>>>>

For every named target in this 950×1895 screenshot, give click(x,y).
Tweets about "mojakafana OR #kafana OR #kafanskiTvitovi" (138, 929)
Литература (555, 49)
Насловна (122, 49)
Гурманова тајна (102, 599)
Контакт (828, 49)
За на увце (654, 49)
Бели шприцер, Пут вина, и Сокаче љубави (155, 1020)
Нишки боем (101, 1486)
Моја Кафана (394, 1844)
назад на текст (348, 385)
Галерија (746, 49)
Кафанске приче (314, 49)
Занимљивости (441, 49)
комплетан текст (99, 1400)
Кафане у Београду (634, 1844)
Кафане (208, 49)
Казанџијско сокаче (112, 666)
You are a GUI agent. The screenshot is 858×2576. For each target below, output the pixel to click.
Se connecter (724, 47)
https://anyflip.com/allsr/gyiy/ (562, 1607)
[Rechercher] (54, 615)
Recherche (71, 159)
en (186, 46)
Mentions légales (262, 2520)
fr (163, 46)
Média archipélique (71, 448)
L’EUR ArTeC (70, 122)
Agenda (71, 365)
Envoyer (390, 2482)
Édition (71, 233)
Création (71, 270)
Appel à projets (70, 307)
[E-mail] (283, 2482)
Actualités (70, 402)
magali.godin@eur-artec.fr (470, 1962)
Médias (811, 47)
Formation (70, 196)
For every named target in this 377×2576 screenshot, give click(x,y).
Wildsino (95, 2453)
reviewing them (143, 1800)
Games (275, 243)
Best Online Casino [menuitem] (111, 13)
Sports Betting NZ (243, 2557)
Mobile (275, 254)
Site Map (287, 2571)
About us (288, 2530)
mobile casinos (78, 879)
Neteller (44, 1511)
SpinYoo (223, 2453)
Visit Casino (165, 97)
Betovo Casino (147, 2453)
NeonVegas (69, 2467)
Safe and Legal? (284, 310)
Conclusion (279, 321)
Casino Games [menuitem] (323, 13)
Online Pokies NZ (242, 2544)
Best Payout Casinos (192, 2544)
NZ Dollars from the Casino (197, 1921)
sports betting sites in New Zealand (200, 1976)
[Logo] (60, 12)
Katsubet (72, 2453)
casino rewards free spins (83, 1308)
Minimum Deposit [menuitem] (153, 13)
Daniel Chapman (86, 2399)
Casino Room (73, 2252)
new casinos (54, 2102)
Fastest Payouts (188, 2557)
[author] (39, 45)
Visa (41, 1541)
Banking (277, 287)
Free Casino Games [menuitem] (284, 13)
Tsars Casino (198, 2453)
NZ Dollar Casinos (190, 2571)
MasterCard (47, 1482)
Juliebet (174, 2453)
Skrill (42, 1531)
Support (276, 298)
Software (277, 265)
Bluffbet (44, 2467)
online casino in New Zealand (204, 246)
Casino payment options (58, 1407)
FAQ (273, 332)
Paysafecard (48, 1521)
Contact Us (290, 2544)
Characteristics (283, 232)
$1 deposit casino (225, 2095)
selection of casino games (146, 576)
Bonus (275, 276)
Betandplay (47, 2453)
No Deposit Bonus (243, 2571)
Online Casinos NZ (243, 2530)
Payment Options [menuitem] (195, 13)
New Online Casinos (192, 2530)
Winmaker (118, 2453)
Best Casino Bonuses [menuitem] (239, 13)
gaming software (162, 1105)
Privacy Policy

<<<<

### [Stated problem]
Copy every entry above word for word, line by line, with nothing changed or left out.

### [Answer to the task]
For every named target in this 950×1895 screenshot, give click(x,y).
Tweets about "mojakafana OR #kafana OR #kafanskiTvitovi" (138, 929)
Литература (555, 49)
Насловна (122, 49)
Гурманова тајна (102, 599)
Контакт (828, 49)
За на увце (654, 49)
Бели шприцер, Пут вина, и Сокаче љубави (155, 1020)
Нишки боем (101, 1486)
Моја Кафана (394, 1844)
назад на текст (348, 385)
Галерија (746, 49)
Кафанске приче (314, 49)
Занимљивости (441, 49)
комплетан текст (99, 1400)
Кафане у Београду (634, 1844)
Кафане (208, 49)
Казанџијско сокаче (112, 666)
You are a GUI agent. The screenshot is 858×2576. For each target below, output the pixel to click.
Se connecter (724, 47)
https://anyflip.com/allsr/gyiy/ (562, 1607)
[Rechercher] (54, 615)
Recherche (71, 159)
en (186, 46)
Mentions légales (262, 2520)
fr (163, 46)
Média archipélique (71, 448)
L’EUR ArTeC (70, 122)
Agenda (71, 365)
Envoyer (390, 2482)
Édition (71, 233)
Création (71, 270)
Appel à projets (70, 307)
[E-mail] (283, 2482)
Actualités (70, 402)
magali.godin@eur-artec.fr (470, 1962)
Médias (811, 47)
Formation (70, 196)
For every named target in this 377×2576 screenshot, give click(x,y).
Wildsino (95, 2453)
reviewing them (143, 1800)
Games (275, 243)
Best Online Casino [menuitem] (111, 13)
Sports Betting NZ (243, 2557)
Mobile (275, 254)
Site Map (287, 2571)
About us (288, 2530)
mobile casinos (78, 879)
Neteller (44, 1511)
SpinYoo (223, 2453)
Visit Casino (165, 97)
Betovo Casino (147, 2453)
NeonVegas (69, 2467)
Safe and Legal? (284, 310)
Conclusion (279, 321)
Casino Games [menuitem] (323, 13)
Online Pokies NZ (242, 2544)
Best Payout Casinos (192, 2544)
NZ Dollars from the Casino (197, 1921)
sports betting sites in New Zealand (200, 1976)
[Logo] (60, 12)
Katsubet (72, 2453)
casino rewards free spins (83, 1308)
Minimum Deposit [menuitem] (153, 13)
Daniel Chapman (86, 2399)
Casino Room (73, 2252)
new casinos (54, 2102)
Fastest Payouts (188, 2557)
[author] (39, 45)
Visa (41, 1541)
Banking (277, 287)
Free Casino Games [menuitem] (284, 13)
Tsars Casino (198, 2453)
NZ Dollar Casinos (190, 2571)
MasterCard (47, 1482)
Juliebet (174, 2453)
Skrill (42, 1531)
Support (276, 298)
Software (277, 265)
Bluffbet (44, 2467)
online casino in New Zealand (204, 246)
Casino payment options (58, 1407)
FAQ (273, 332)
Paysafecard (48, 1521)
Contact Us (290, 2544)
Characteristics (283, 232)
$1 deposit casino (225, 2095)
selection of casino games (146, 576)
Bonus (275, 276)
Betandplay (47, 2453)
No Deposit Bonus (243, 2571)
Online Casinos NZ (243, 2530)
Payment Options [menuitem] (195, 13)
New Online Casinos (192, 2530)
Winmaker (118, 2453)
Best Casino Bonuses [menuitem] (239, 13)
gaming software (162, 1105)
Privacy Policy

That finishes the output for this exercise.